Elena Ferrante: a enigmática artífice da metamorfose feminina



No cenário literário contemporâneo, emergiu uma figura paradoxal: onipresente e ausente ao mesmo tempo. Elena Ferrante é essa escritora que se faz presente em milhares de mesas de cabeceira, mas cuja identidade permanece tão misteriosa quanto suas narrativas. Trata-se de uma estratégia não de evasão, mas de intensificação: ao retirar sua presença, Ferrante torna mais visível o pulsar interior de suas personagens, criando um desdobramento narrativo que nos encanta com a sensação de que quem conta a história não somos nós, mas a própria vida.

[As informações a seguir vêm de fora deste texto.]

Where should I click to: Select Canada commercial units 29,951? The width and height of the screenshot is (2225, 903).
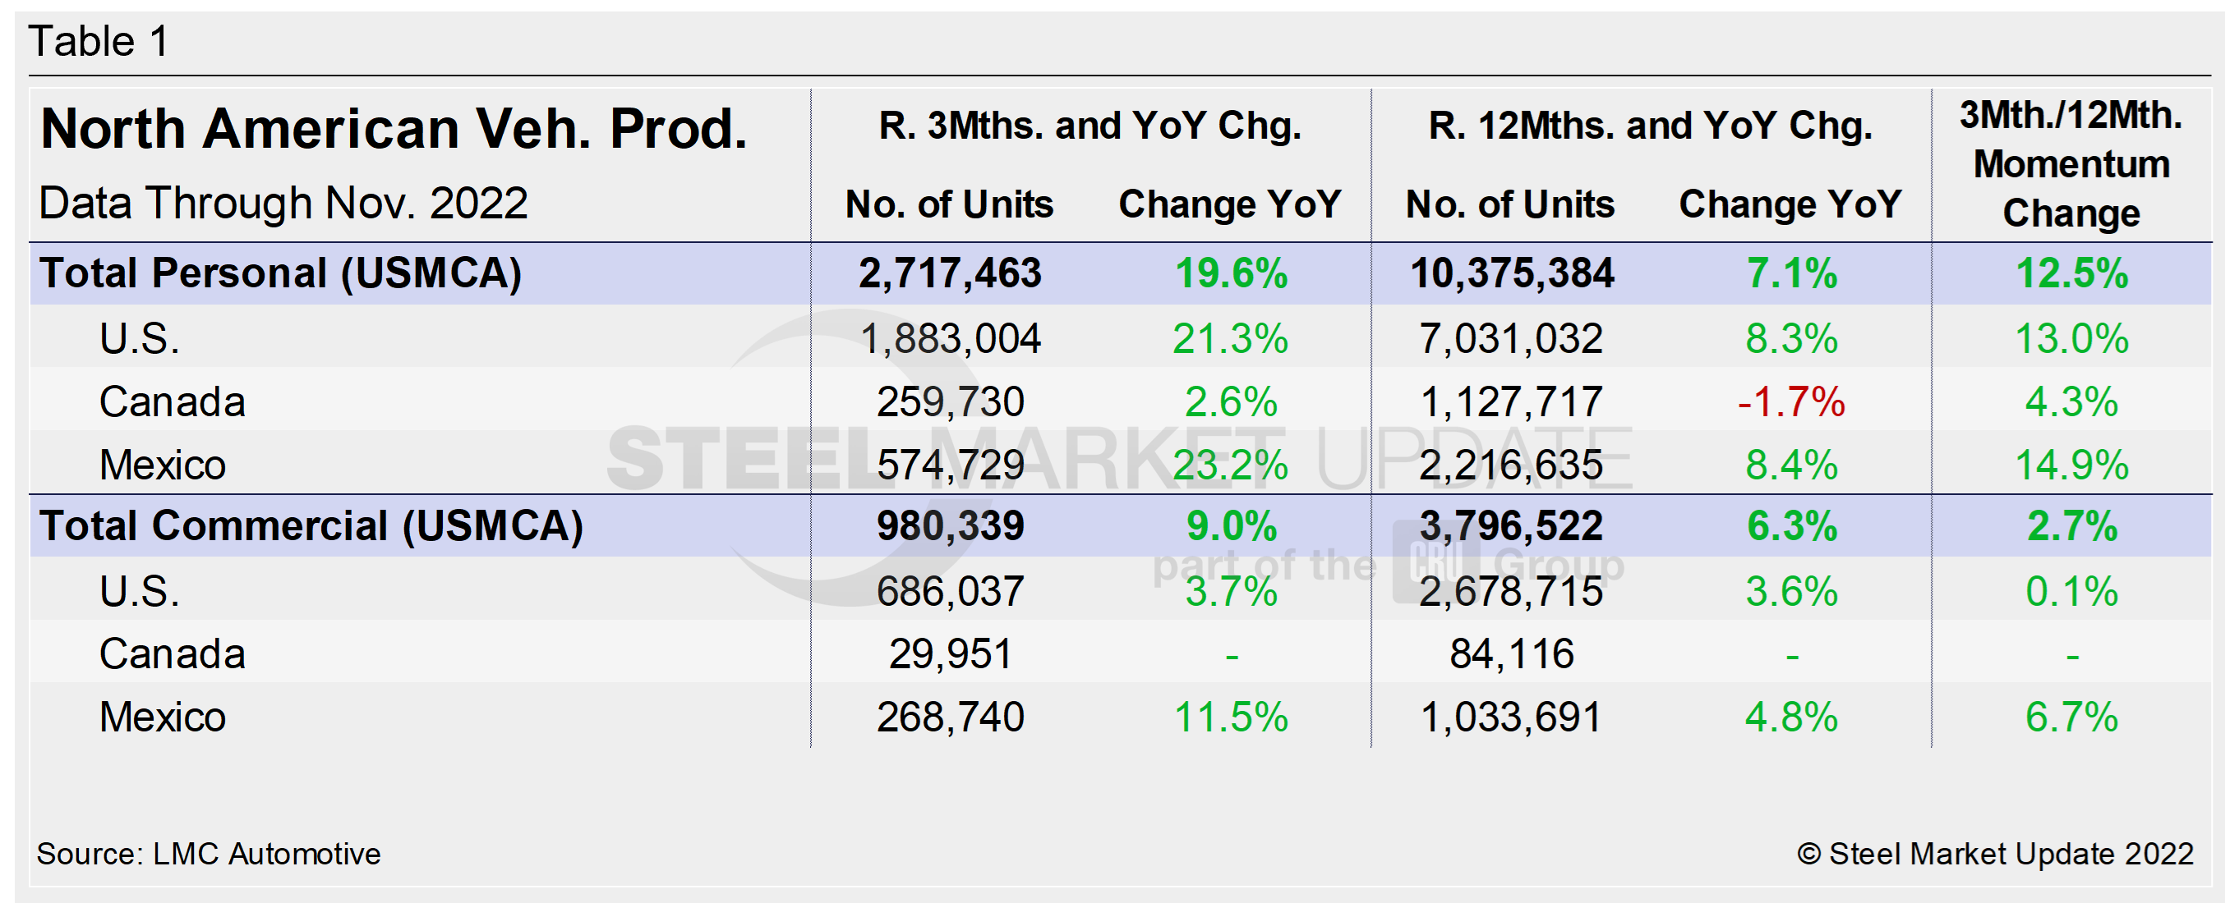click(950, 654)
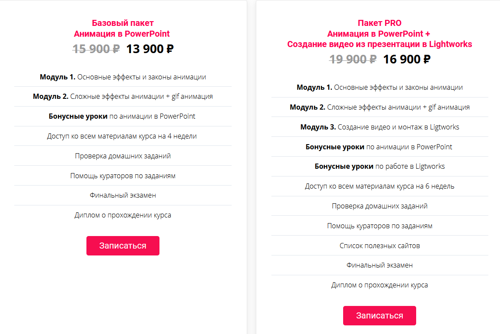Image resolution: width=500 pixels, height=334 pixels.
Task: Click Записаться button in Базовый пакет card
Action: (123, 246)
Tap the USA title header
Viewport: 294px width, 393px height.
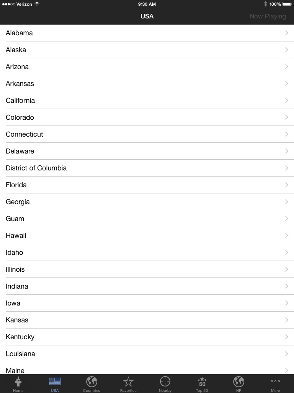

É impossível não perceber uma relação direta entre a condição social de suas protagonistas — saídas de bairros pobres da pós-guerra napolitana — e o modo como elas se transformam, camada a camada, ao longo de cada livro. Não se trata apenas de ascensão social ou literária, mas de um processo de transmutação identitária. Tomemos como exemplo as heroínas de L’amore molesto, I giorni dell’abbandono e, sobretudo, dos quatro volumes da série napolitana: nelas, a filha torna-se esposa, a esposa torna-se mãe, e todas as versões coexistem, se chocam e dialogam dentro de uma mesma cabeça.

Esse efeito de “metamorfose” remete às figuras clássicas da mitologia e da alquimia, mas com raízes profundamente humanas. A prosa de Ferrante, segundo a crítica, faz um espelho das transformações internas das mulheres que atravessam as rupturas da existência moderna — o deslocamento íntimo, doloroso, porém fecundo.

Ao contrário dos narradores circulares dos contos antigos, Ferrante se afasta do artificioso e abraça o real: ela pode nos mostrar uma mãe que, em La figlia oscura, retém silenciosamente a boneca de uma criança alheia, não por maldade, mas pela voraz tentativa de recuperar a infinitude perdida da infância. Trata-se de um gesto simbólico — e perturbadoramente humano — que define seu talento para mostrar como as pequenas atitudes cumprem funções emocionais gigantescas.

O anonimato voluntário da autora reforça ainda mais essa dinâmica: não há biografia nos extravasando pelos poros do texto, nem sociólogos opinando sobre sua origem. Decifrar Ferrante é decifrar o ritmo interno de suas personagens — e essa anomia tutelar faz com que o leitor fique frente a frente consigo mesmo, desarmado de distrações.

No fim do terceiro volume da série napolitana, Storia di chi fugge e di chi resta, ficamos imersos num limbo narrativo inventivo: não sabemos bem o que acontecerá com Elena ou com Lila. A tetralogia termina em Storia della bambina perduta deixando apenas rastros de desejo, ruínas afetivas, ambições abortadas e perpétuas reinvenções. É um universo que respira, pulsa e nos abandona com perguntas insolúveis — como se a narrativa fosse a própria vida.

Em última instância, Ferrante reativa uma tradição mitopoiética — aquela de contar histórias que nos ressoam mais pela epifania vivida do que pelo elegante encerramento da trama. É esse dispositivo de suspensão que dá a seus livros um caráter eterno: as mulheres que lemos não são personagens de livro, são corpos que habitam para sempre as nossas memórias.